Convert the items into a JSON list of strings with one string per line, omitting blank lines. Begin at the line containing "The width and" and end after the line containing "Given: Open the Authentication Type dropdown".
>>>>
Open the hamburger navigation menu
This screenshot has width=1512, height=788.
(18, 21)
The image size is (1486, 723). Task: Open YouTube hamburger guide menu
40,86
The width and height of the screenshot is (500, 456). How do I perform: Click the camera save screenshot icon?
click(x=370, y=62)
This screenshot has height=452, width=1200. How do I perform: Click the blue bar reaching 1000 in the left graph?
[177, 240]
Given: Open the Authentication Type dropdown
<<<<
>>>>
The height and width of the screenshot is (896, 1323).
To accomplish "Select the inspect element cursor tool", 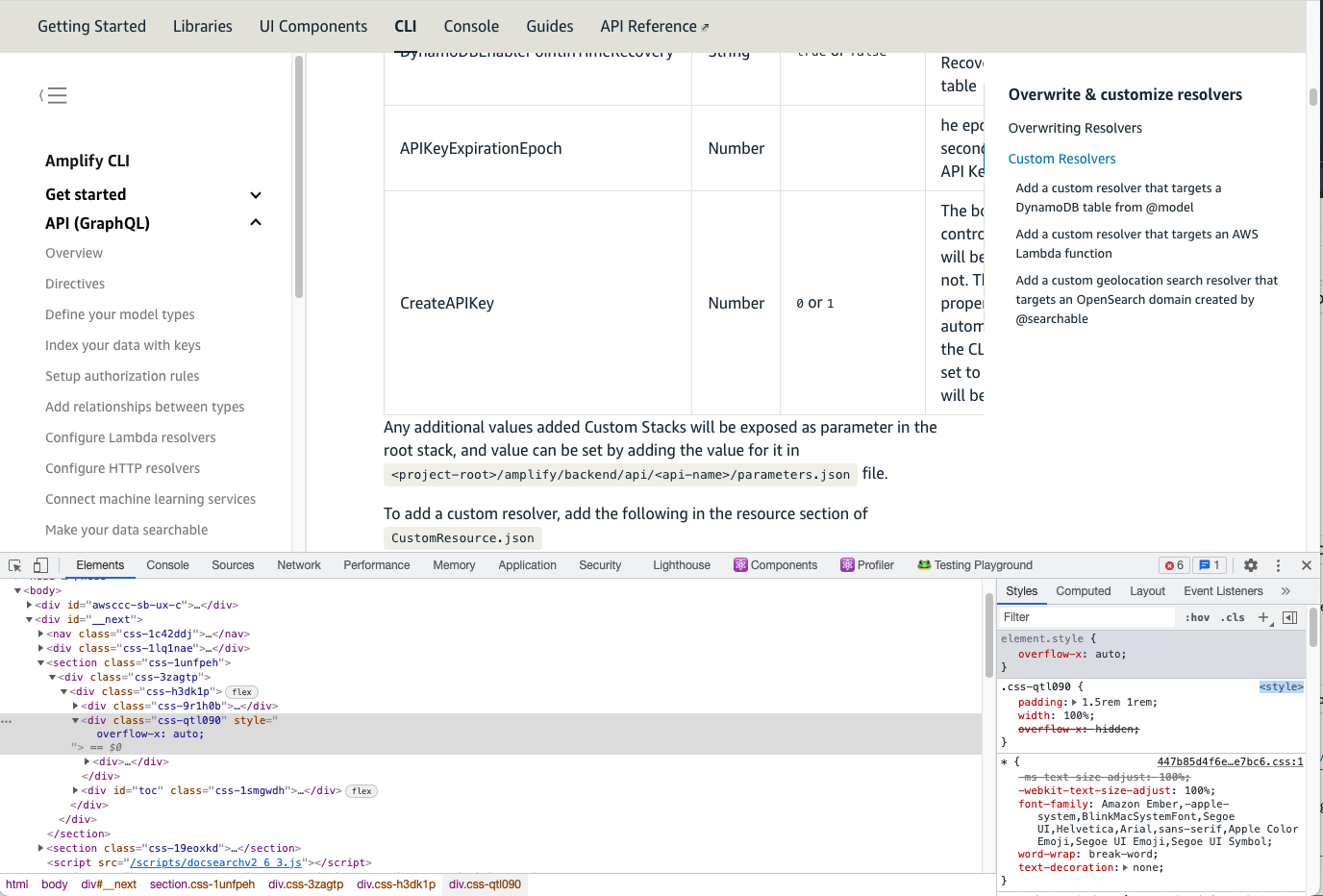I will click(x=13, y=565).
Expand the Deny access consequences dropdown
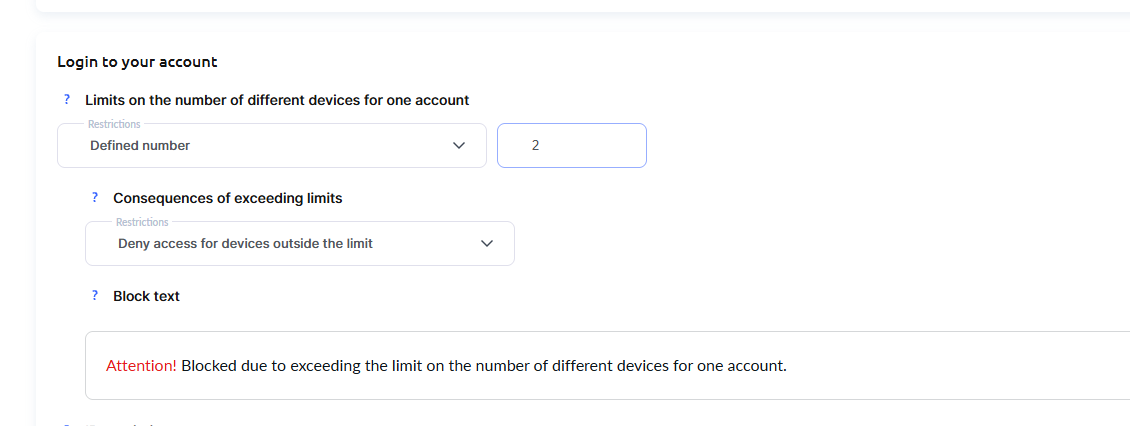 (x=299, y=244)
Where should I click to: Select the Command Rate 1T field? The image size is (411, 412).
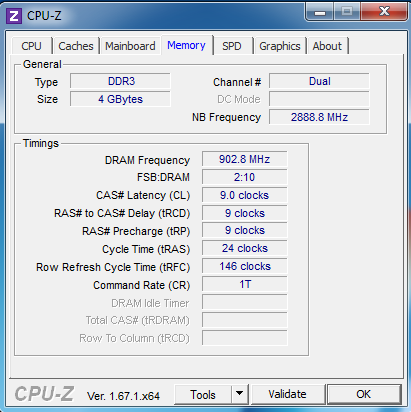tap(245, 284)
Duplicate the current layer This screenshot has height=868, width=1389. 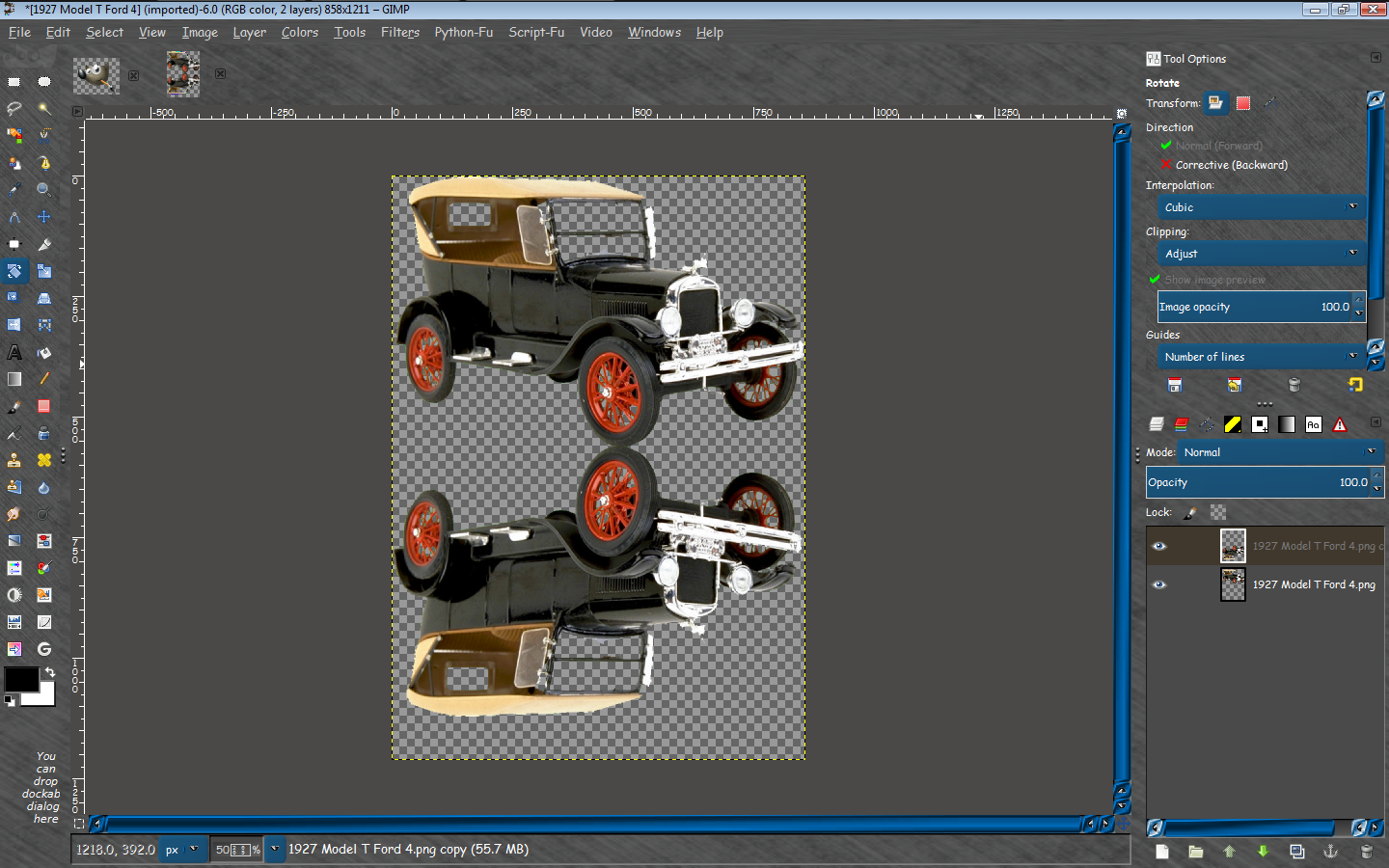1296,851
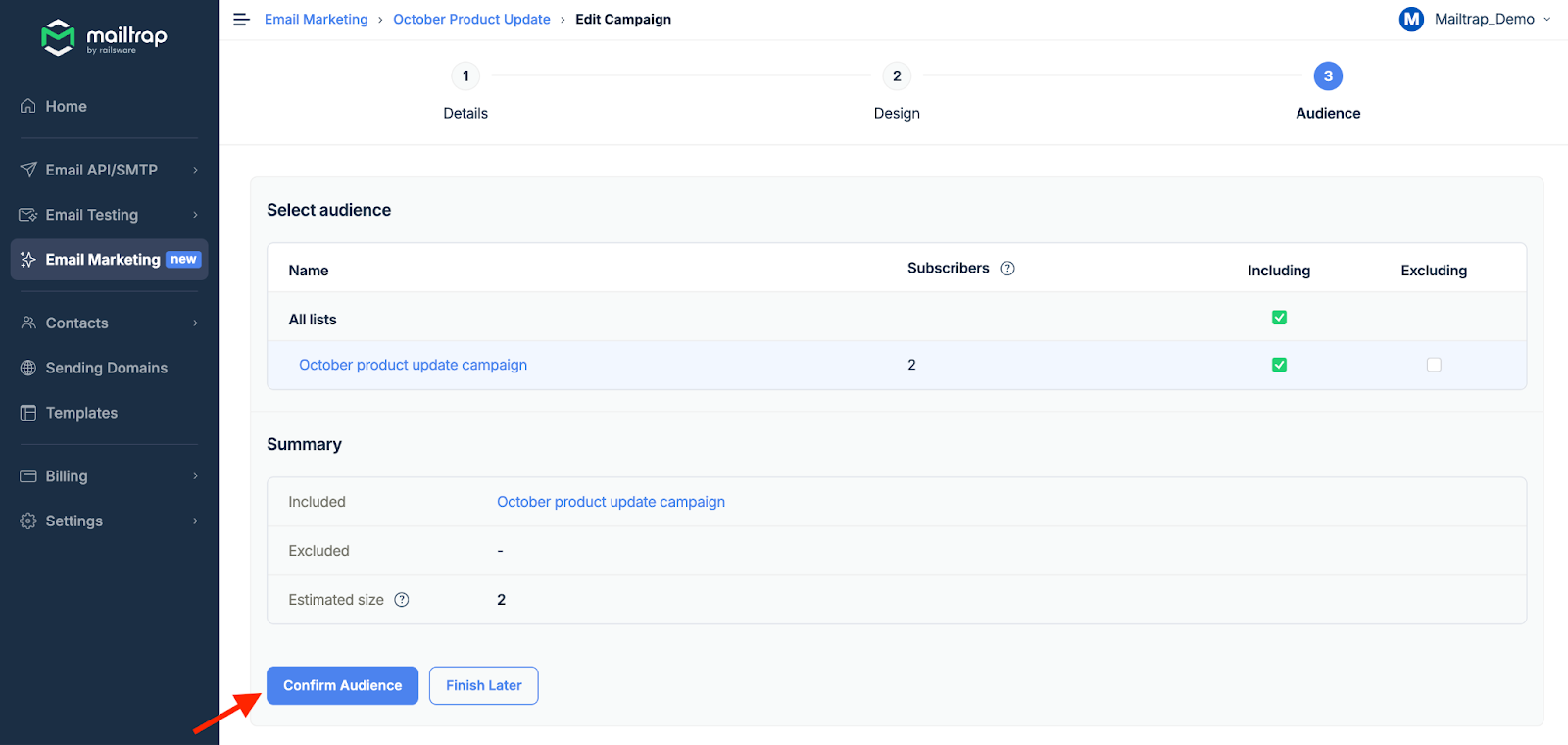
<<<<
**Exercise answer**
[
  "The width and height of the screenshot is (500, 456). How do I perform: Click the camera save screenshot icon?",
  "click(x=370, y=62)",
  "This screenshot has height=452, width=1200. How do I perform: Click the blue bar reaching 1000 in the left graph?",
  "[177, 240]",
  "Given: Open the Authentication Type dropdown"
]